Journal of Banking & Finance 2017 81, 221-235 open access
We examine optimal liquidity (retained earnings) and dividend choice incorporating debt financing with risk of default and bankruptcy costs as well as growth options under revenue uncertainty. We revisit the conditions for dividend policy irrelevancy and the broader role of retained earnings and dividends. Retained earnings have a net positive impact on firm value in the presence of growth options, high external financing costs and low default risk. High levels of retained earnings enhance debt capacity but have a negative effect on equity value due to the likelihood of losing accumulated cash balances in case of default, unless offset by high external financing costs. Opposite directional effects of retained earnings on equity and debt create a U-shaped relation with firm value. The framework is extended to analyze management-shareholder conflicts, demonstrating that managers accumulate higher than optimal cash.

Outsourcing flexibility under financial constraints

Journal of Corporate Finance 2021 67, 101890 open access
We posit that outsourcing flexibility helps overcome financial constraints and provide evidence concerning the role of financial constraints and its interaction with operational flexibility on the likelihood and market value of outsourcing. We find that the likelihood of outsourcing is higher the greater the firm's financial constraints prior to outsourcing and that the effect of financial constraints on the likelihood of outsourcing is greater the lower the ex-ante operational flexibility, suggesting partial substitution between financial and operational flexibility. We further show that the market value impact of outsourcing announcements is predominantly positive confirming net flexibility gains positively related to ex-ante financial constraints. Our findings suggest that outsourcing is a vehicle for flexibility acquisition and that financial constraints play a prominent role.

Enhancement in a firm's information environment via options trading and the efficiency of corporate investment

Journal of Banking & Finance 2023 149, 106809 open access
We examine the association between enhancement in a firm's information environment via options trading and firm investment efficiency. Investment inefficiency is partly driven by information asymmetries between firm managers and capital providers, aggravating moral hazard concerns. We test whether enhancement in a firm's information environment through higher volumes of options trading (including a natural experiment involving exogenous shocks via the Penny Pilot Program) is positively related to more efficient firm investment decisions. Our results confirm that enhanced informational efficiency via higher volumes of options trading is positively related to improvements in firm-level investment efficiency. Our findings are in line with the enhancement in the information environment stemming from options trading reducing agency and moral hazard concerns (an agency channel) and are not driven by alternative explanations such as managerial learning from informed traders or a lower cost of capital. Overall, our findings suggest that an enhanced information environment via more options trading benefits firms’ investment decisions.

Growth Options and Related Stock Market Anomalies: Profitability, Distress, Lotteryness, and Volatility

Journal of Financial and Quantitative Analysis 2020 55(7), 2150-2180 open access
We provide new evidence on the economic role of growth options behind the profitability, distress, lotteryness, and volatility anomalies.
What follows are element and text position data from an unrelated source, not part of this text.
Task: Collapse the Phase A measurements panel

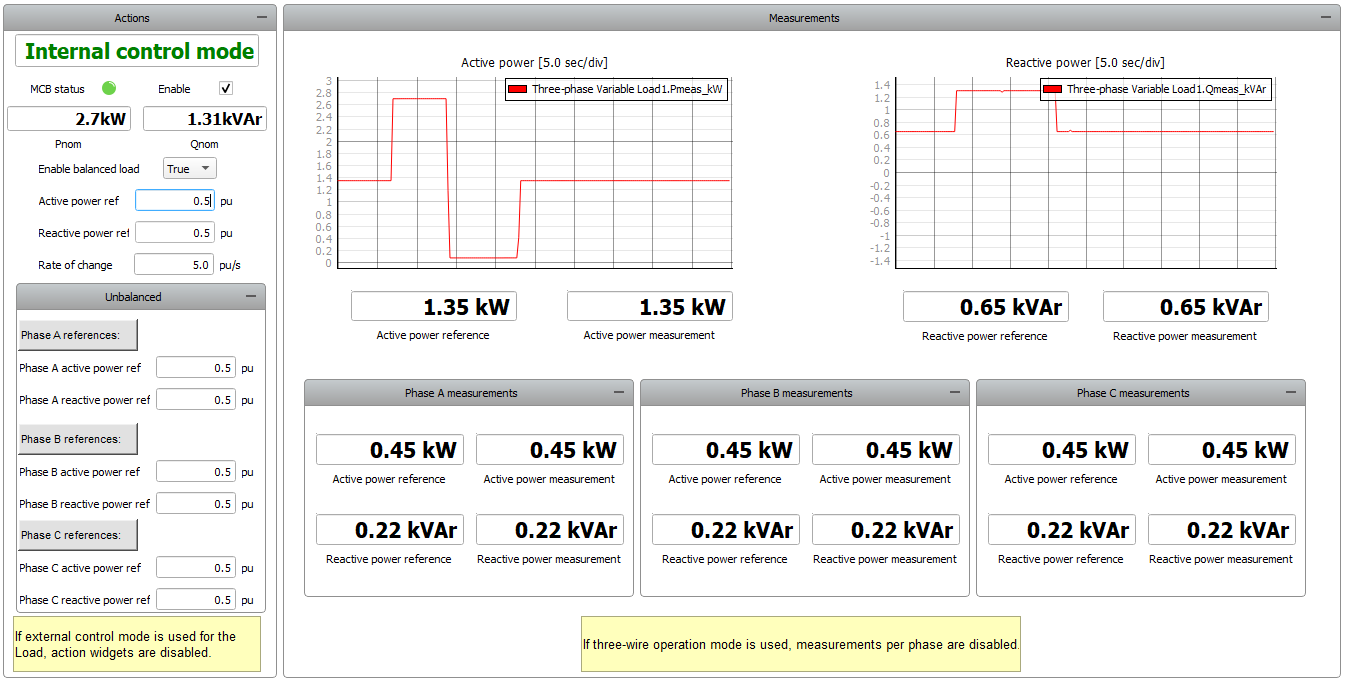Action: coord(619,393)
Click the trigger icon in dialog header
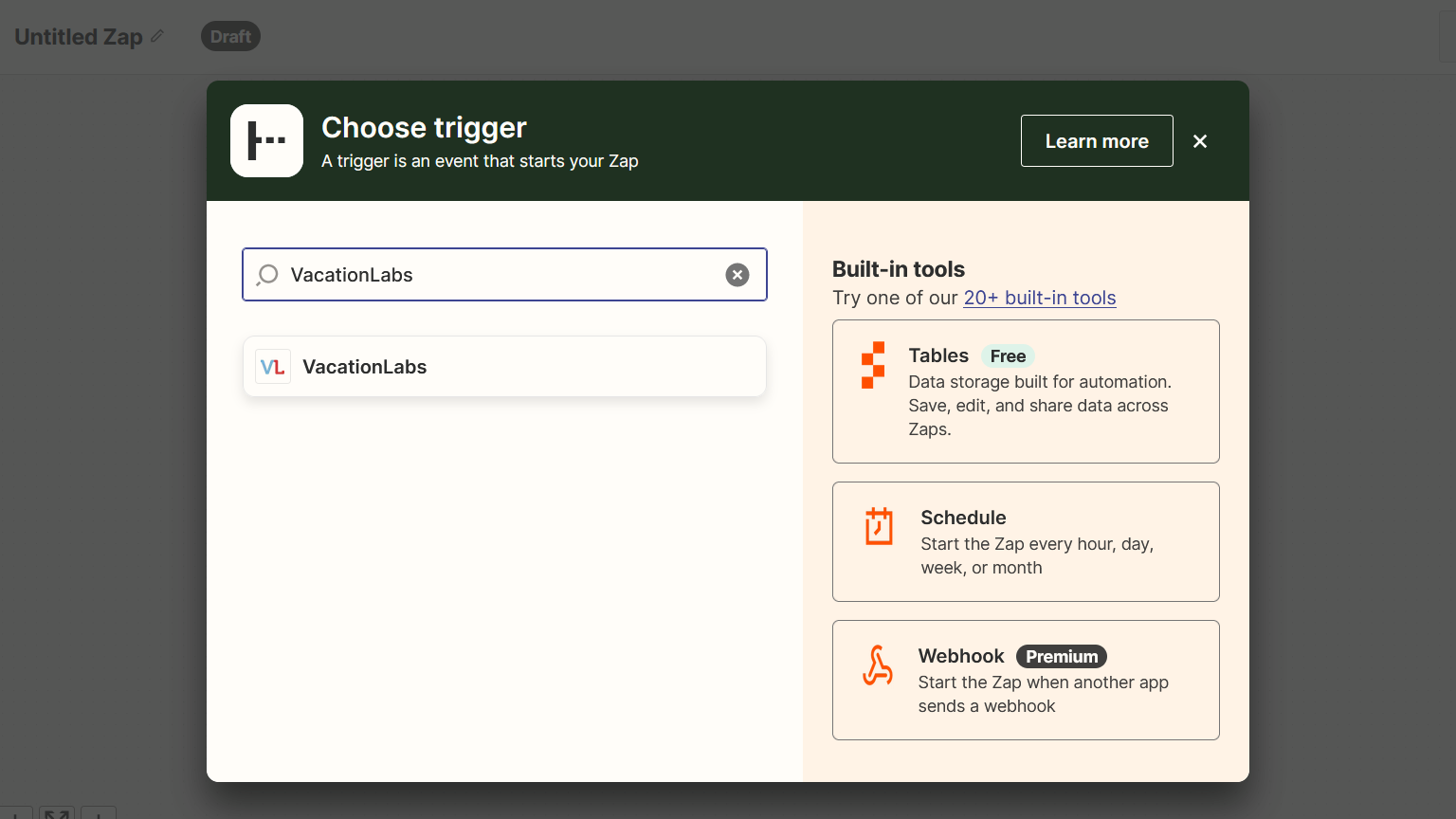The height and width of the screenshot is (819, 1456). 266,140
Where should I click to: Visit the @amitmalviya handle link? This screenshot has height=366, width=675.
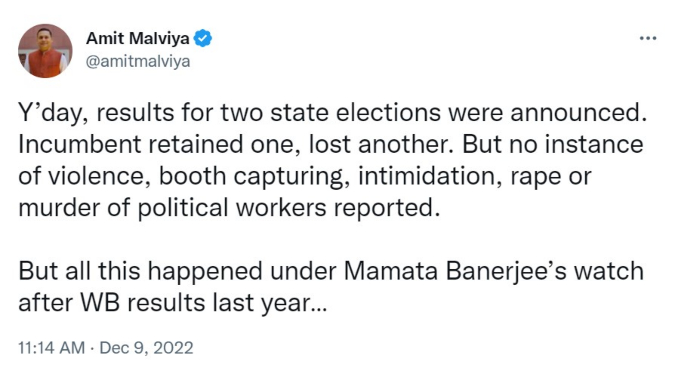[x=138, y=62]
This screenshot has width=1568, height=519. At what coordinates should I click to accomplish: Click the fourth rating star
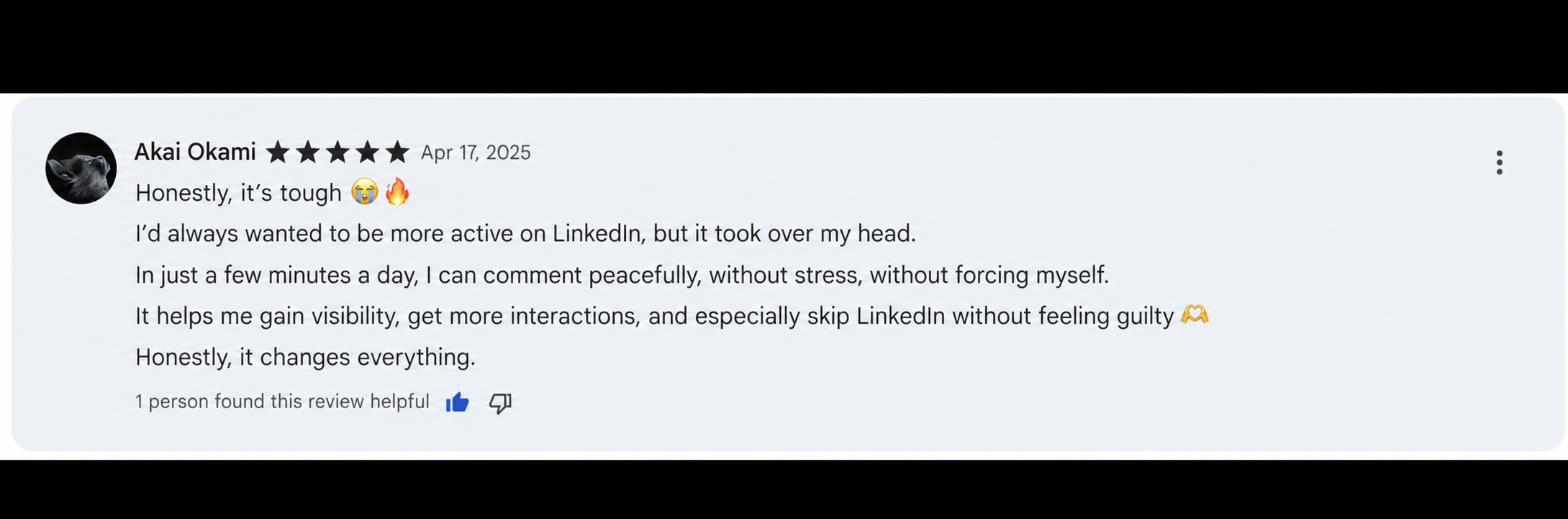[x=367, y=153]
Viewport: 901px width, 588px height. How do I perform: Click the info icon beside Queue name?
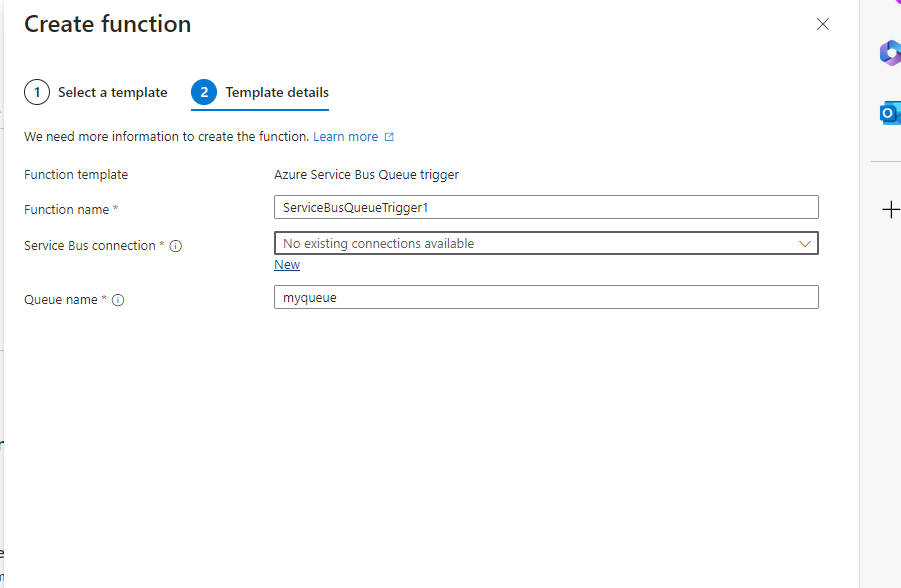point(118,300)
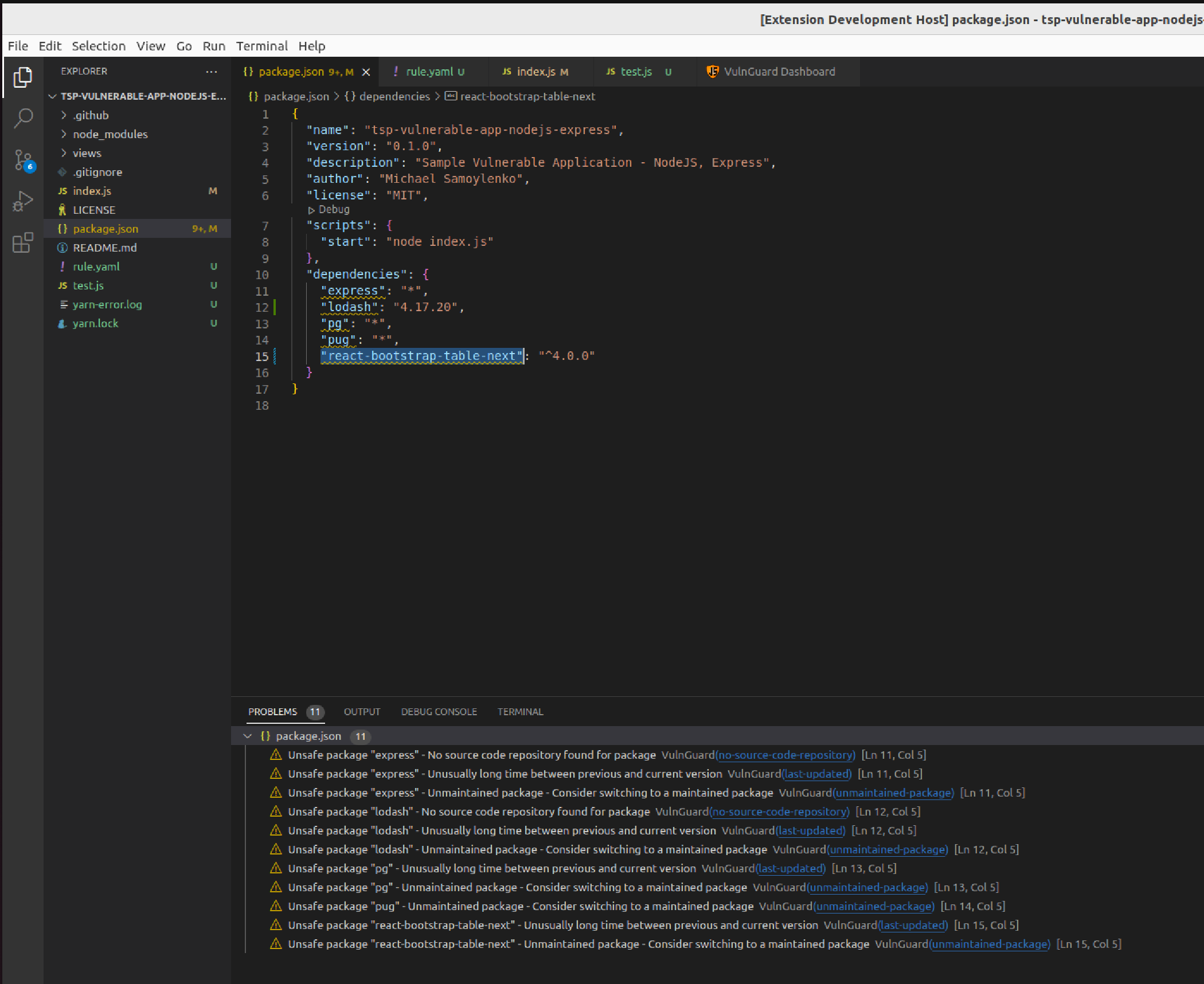The width and height of the screenshot is (1204, 984).
Task: Open yarn.lock in the explorer
Action: coord(95,323)
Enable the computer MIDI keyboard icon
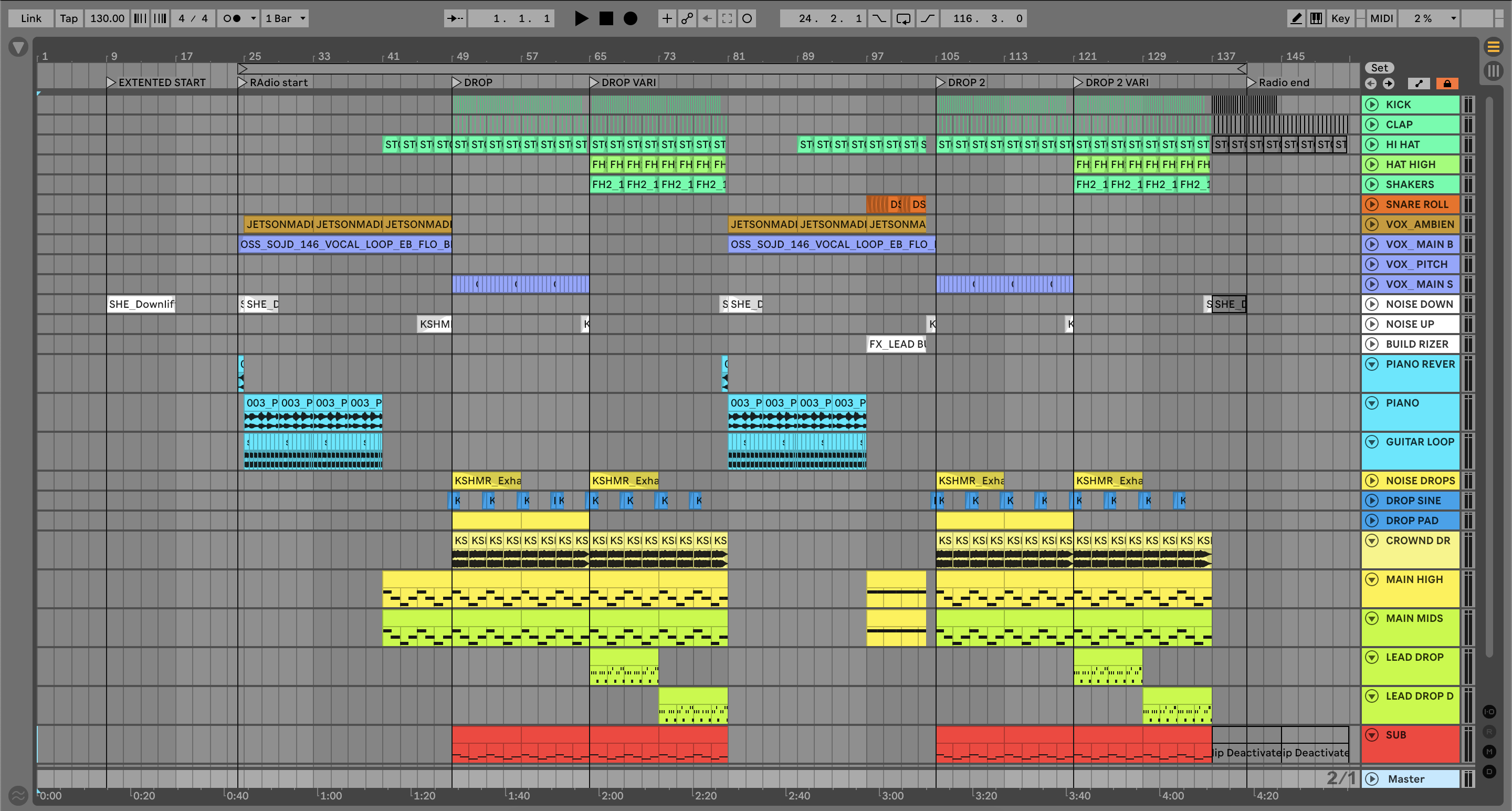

We use idiosyncratic skewness to measure growth options and estimate expected idiosyncratic skewness capturing investors’ expectations about the firm’s mix of growth options versus assets-in-place. We find that investors require a positive premium to hold stocks of inflexible firms with low growth options and negative expected skewness and that a newly proposed skewness factor based on growth options explains the aforementioned anomalies. Thus, the new measure of expected idiosyncratic skewness may serve to reduce the number of anomalies in the literature.